O Santander revisou ainda as projeções para a trajetória da Selic, após um tom “menos acomodatício” da parte do Banco Central. A instituição privada passou a ver a Selic em 2,50% ao término de 2021, contra estimativa anterior de 2,00%, com duas altas de 0,25 ponto percentual a partir de outubro.

“O forward guidance (orientação futura do BC) deverá ser retirado a partir de março… mas se a gente perder a âncora de credibilidade de política fiscal a situação fica diferente”, disse Vescovi.

A economista avaliou que a trajetória da política fiscal ficará mais clara somente após a eleição dos presidentes do Congresso Nacional, em fevereiro.

Em seu cenário-base, a hipótese fundamental é o cumprimento do teto de gastos no médio prazo, apesar de dificuldades para sua execução em 2021. A projeção para o déficit primário consolidado de 2020 foi melhorada, saindo de 879 bilhões de reais para 770 bilhões de reais.

“Qualquer coisa que fuja das regras do TCU para o teto de gastos e que gere criação de novas despesas de caráter continuado tornaria a situação do lado fiscal mais difícil”, disse Vescovi, lembrando alerta do Tribunal de Contas da União (TCU) de que os chamados “restos a pagar” estarão sujeitos à regra do teto de gastos no próximo ano.

Dólar

Do lado do câmbio, o Santander manteve projeção de que a moeda norte-americana fechará 2021 em R$ 4,60 e 2022 em R$ 4,15, projeção abaixo do consenso de mercado. O dólar à vista estava em 5,0778 reais nesta quinta-feira.

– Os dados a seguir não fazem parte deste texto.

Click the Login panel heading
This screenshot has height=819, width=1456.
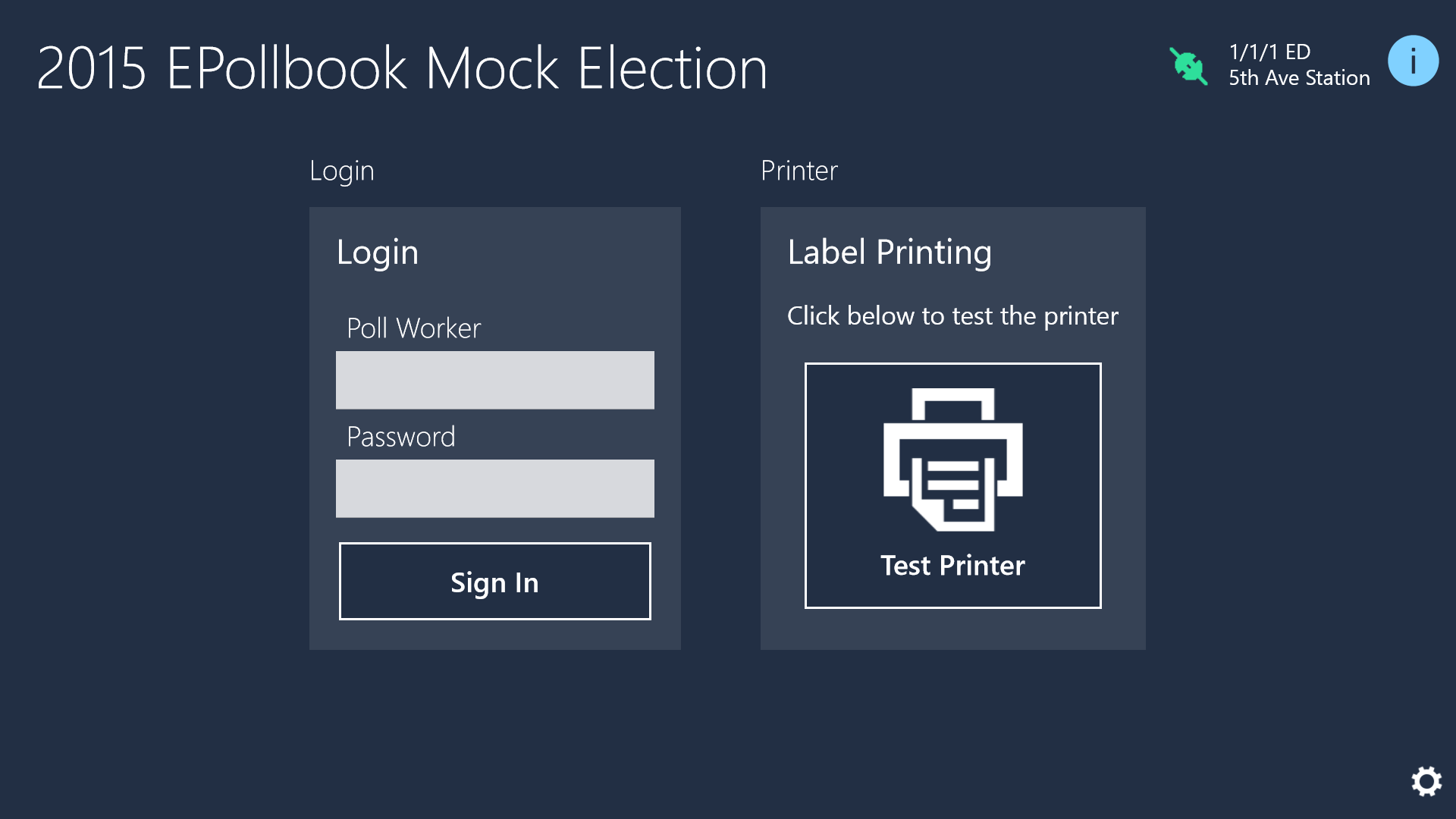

“Levamos em conta cenário de retomada da economia global, volta do multilateralismo com Joe Biden (presidente eleito dos EUA), de que o Brexit vai passar e de que a guerra comercial não apenas não vai escalar, como vai perder alguns decibéis”, disse a economista, citando que essa combinação de fatores ajudaria na volta do fluxo estrangeiro ao Brasil.

Esse quadro, combinado com uma redução de riscos fiscais via comprometimento com o processo de consolidação fiscal e respeito ao teto constitucional de gastos, poderá reduzir os prêmios de ativos brasileiros em geral, levando o real a se fortalecer de forma “mais pronunciada”, avaliou o Santander.

“Mas se tivermos uma ‘derrapagem’ fiscal, poderemos ter uma depreciação bem acentuada do real. Temos um problema fiscal grave e, para não termos abortada essa recuperação que se inicia, precisamos ter sinais claros da classe política de sustentação ao cenário fiscal por meio de manutenção do teto e recuperação das reformas”, concluiu Vescovi.